Higher order BLEPs (eg. for anti-aliasing more derivatives) and higher order functions for the kernel are two different things. For the kernel (as an impulse) itself we mostly just want something that has reasonably flat spectrum up to Nyquist and then ideally decays as far as possible past that. There are pictures of the spectra of the "piece-wise linear" vs. "cubic smoothsteps" kernels somewhere around page 2 in this thread; going higher order is not useful without increasing the length of the kernel... but it's really any "band-limited impulse" that you can come up (windowed sinc works fine if you don't mind long tabulated kernels).Marvinh wrote: Sun Jan 11, 2026 6:37 pm Oh it’s about this step in general
“Build C1 continuous impulse from two cubic "smooth steps" which on their own looks like p(t)=3*t^2-2*t^3”
In reference to higher order bleeps I was interested in how the formulas were made so I looked up “continuous steps” and saw there were higher orders of the original function in the first post by mystran .
They use S instead C in the higher order formulas
Question being do we need longer delays for higher orders ?
Once you have an impulse, you integrate.
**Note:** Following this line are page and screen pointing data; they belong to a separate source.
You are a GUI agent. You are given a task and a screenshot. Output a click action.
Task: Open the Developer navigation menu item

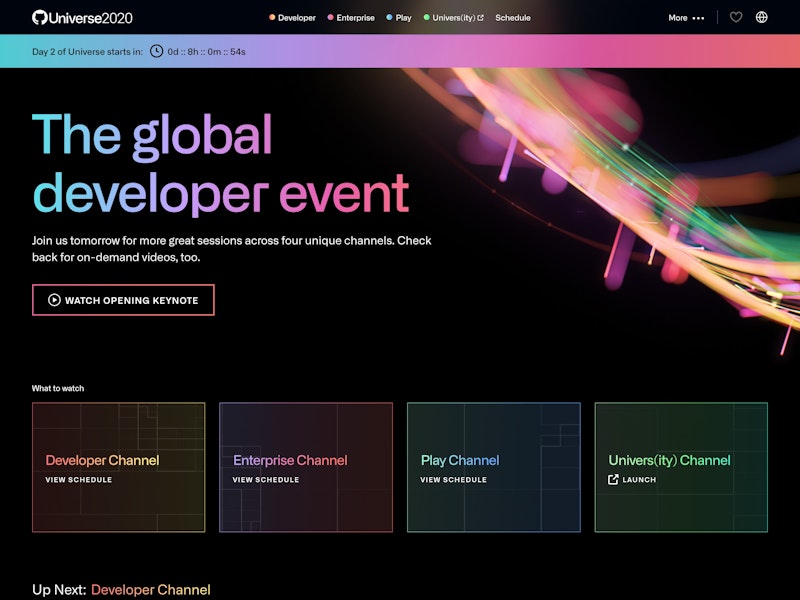tap(298, 17)
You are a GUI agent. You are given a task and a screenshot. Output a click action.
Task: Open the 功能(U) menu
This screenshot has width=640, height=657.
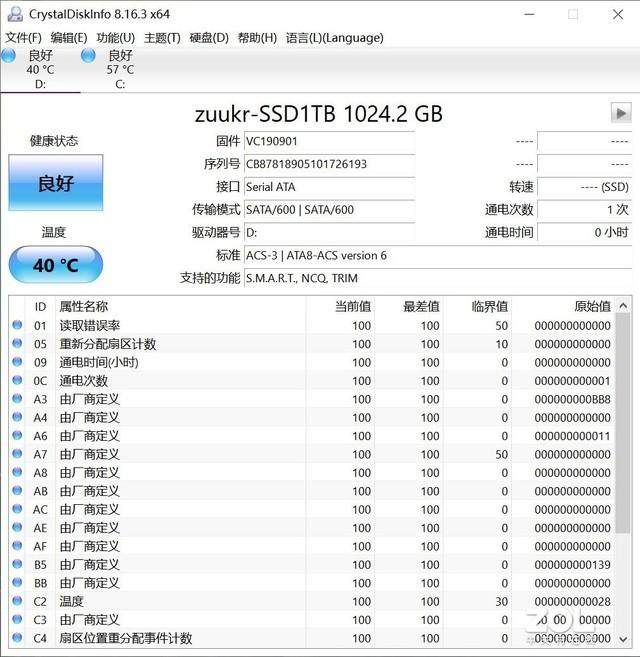tap(115, 38)
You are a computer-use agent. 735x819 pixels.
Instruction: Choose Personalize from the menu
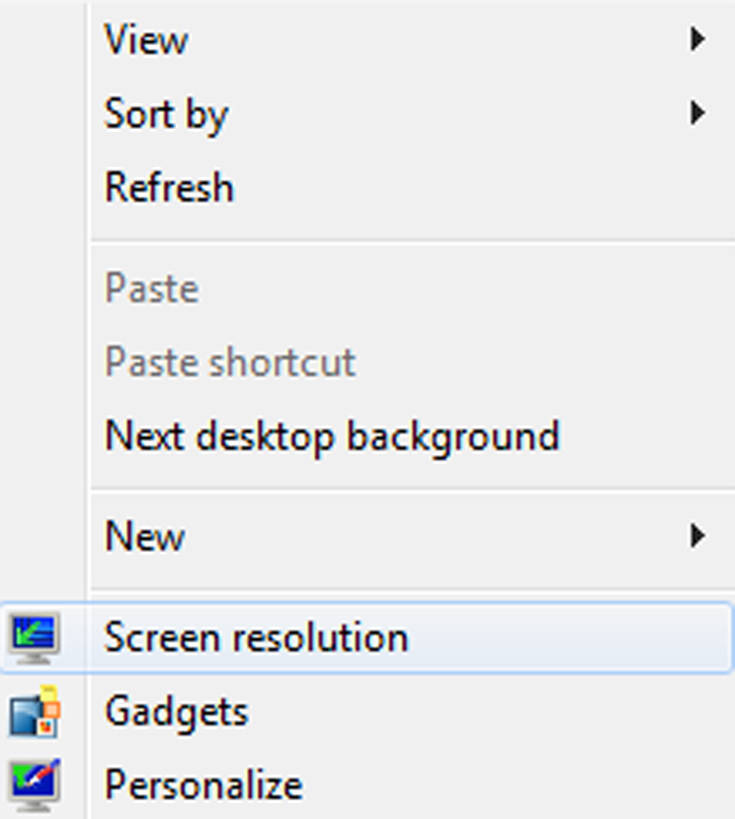click(367, 785)
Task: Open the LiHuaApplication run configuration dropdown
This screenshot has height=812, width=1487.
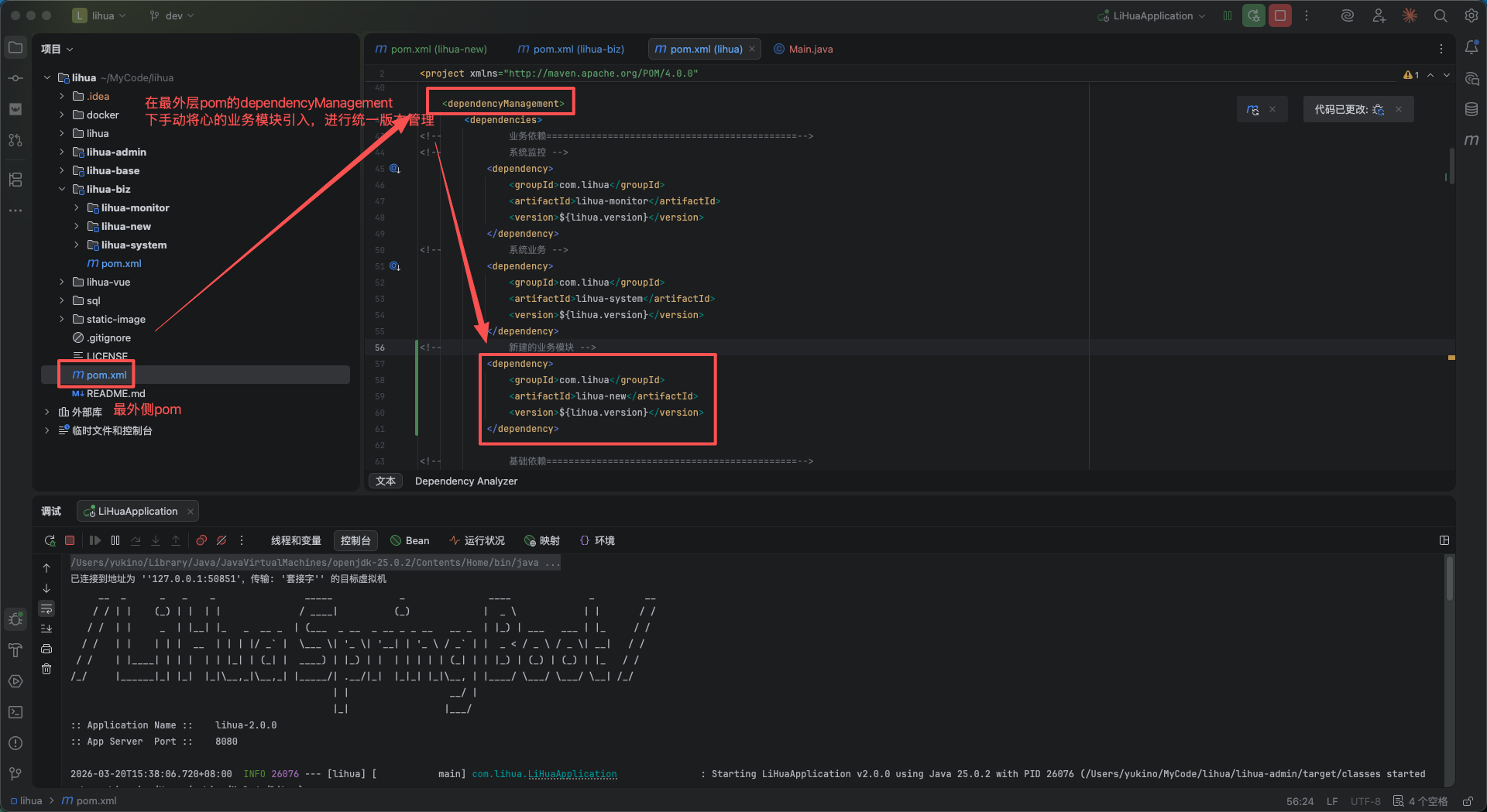Action: point(1152,15)
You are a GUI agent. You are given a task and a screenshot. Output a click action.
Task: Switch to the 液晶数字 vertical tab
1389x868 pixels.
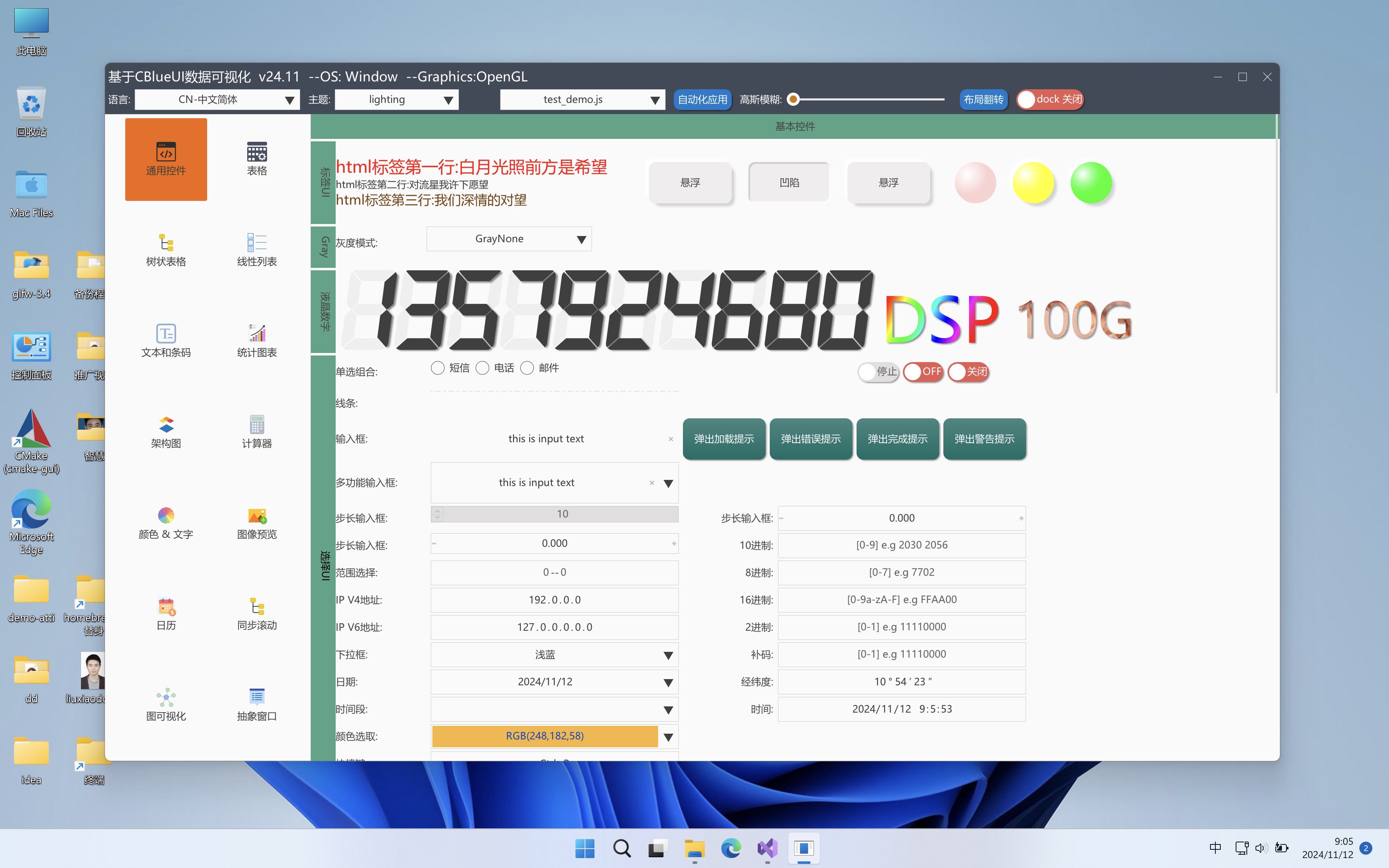point(324,310)
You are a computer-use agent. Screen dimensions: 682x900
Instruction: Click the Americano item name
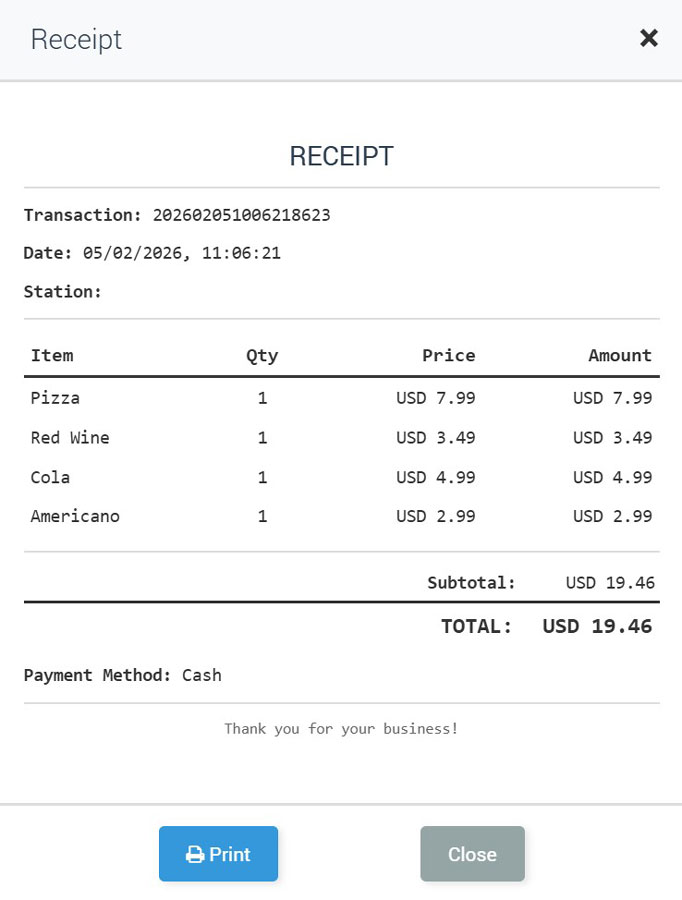click(75, 517)
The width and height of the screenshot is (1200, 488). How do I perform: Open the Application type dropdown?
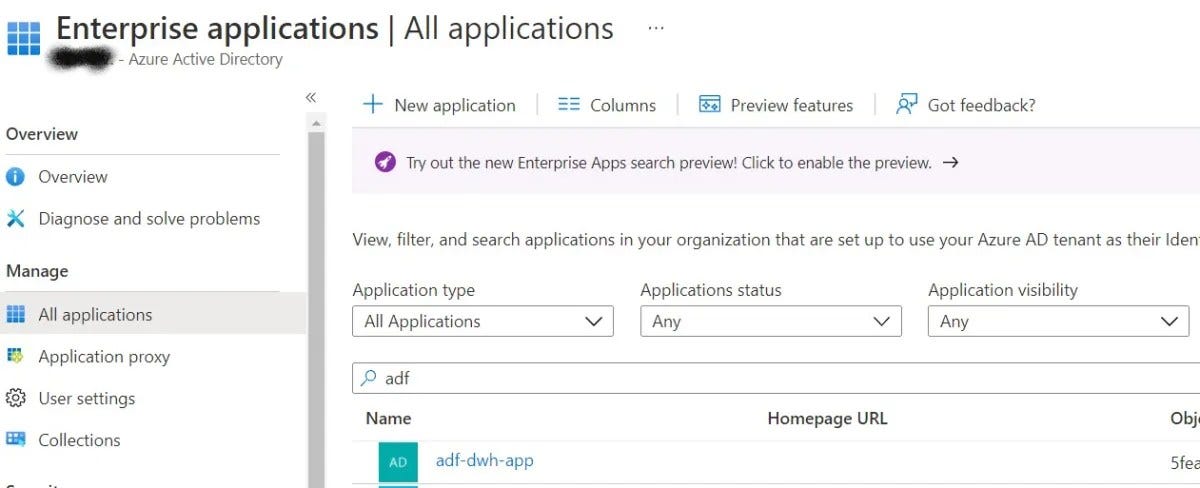(x=483, y=322)

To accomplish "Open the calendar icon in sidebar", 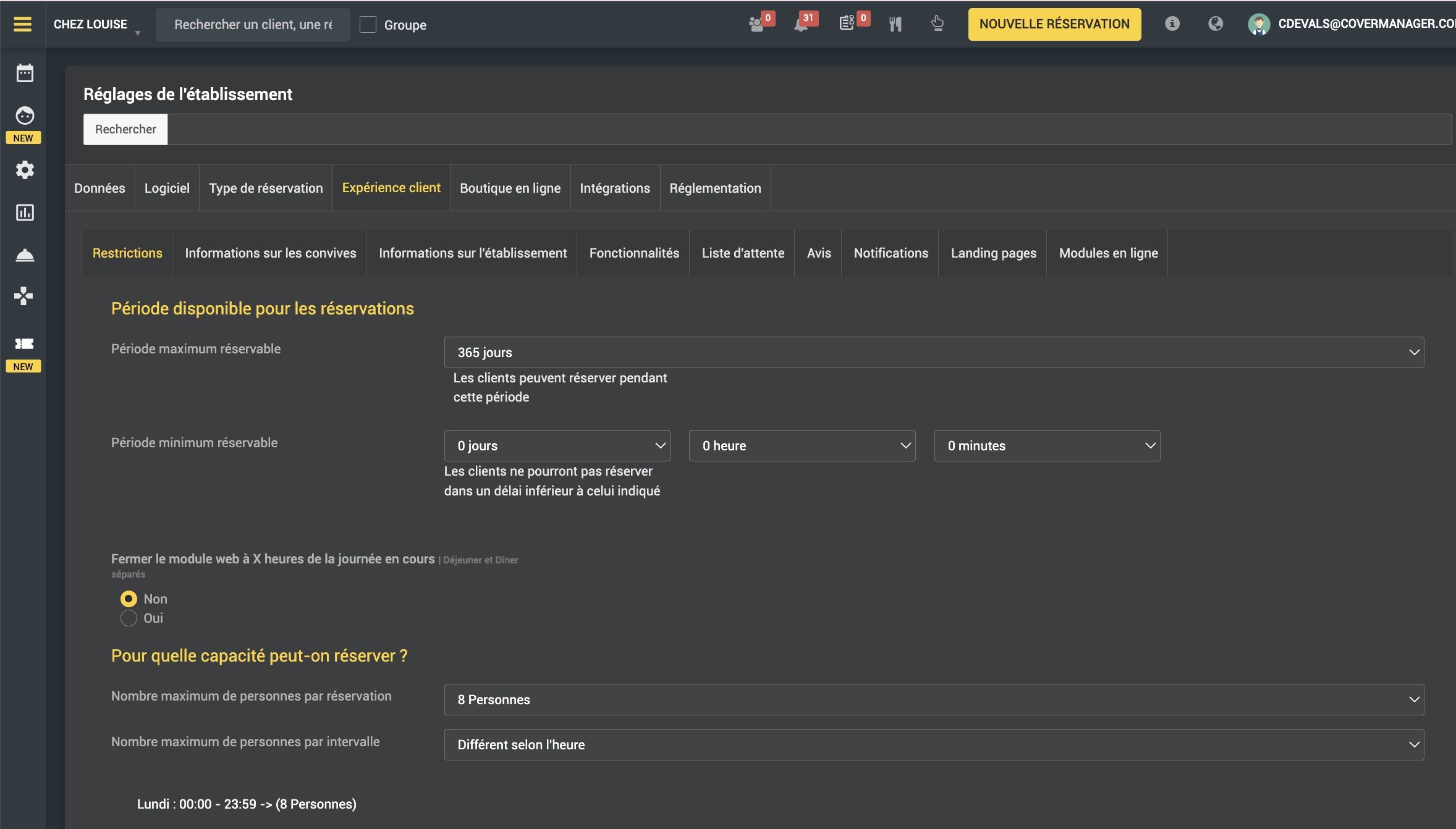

If your impulse is define piecewise, just integrate the pieces and choose the integration constants such that they line up. For anti-aliasing first derivative, you integrate a second time, for anti-aliasing 2nd integral you integrate a third time and so on.
The complication here is that for every additional integral it becomes more complicated to choose a kernel that actually allows the Nth integral to correctly line up with the naive function (and also all the previous one). Step and ramp aren't much of an issue, but beyond that things start to become increasingly complicated and I don't have very good solutions to be honest.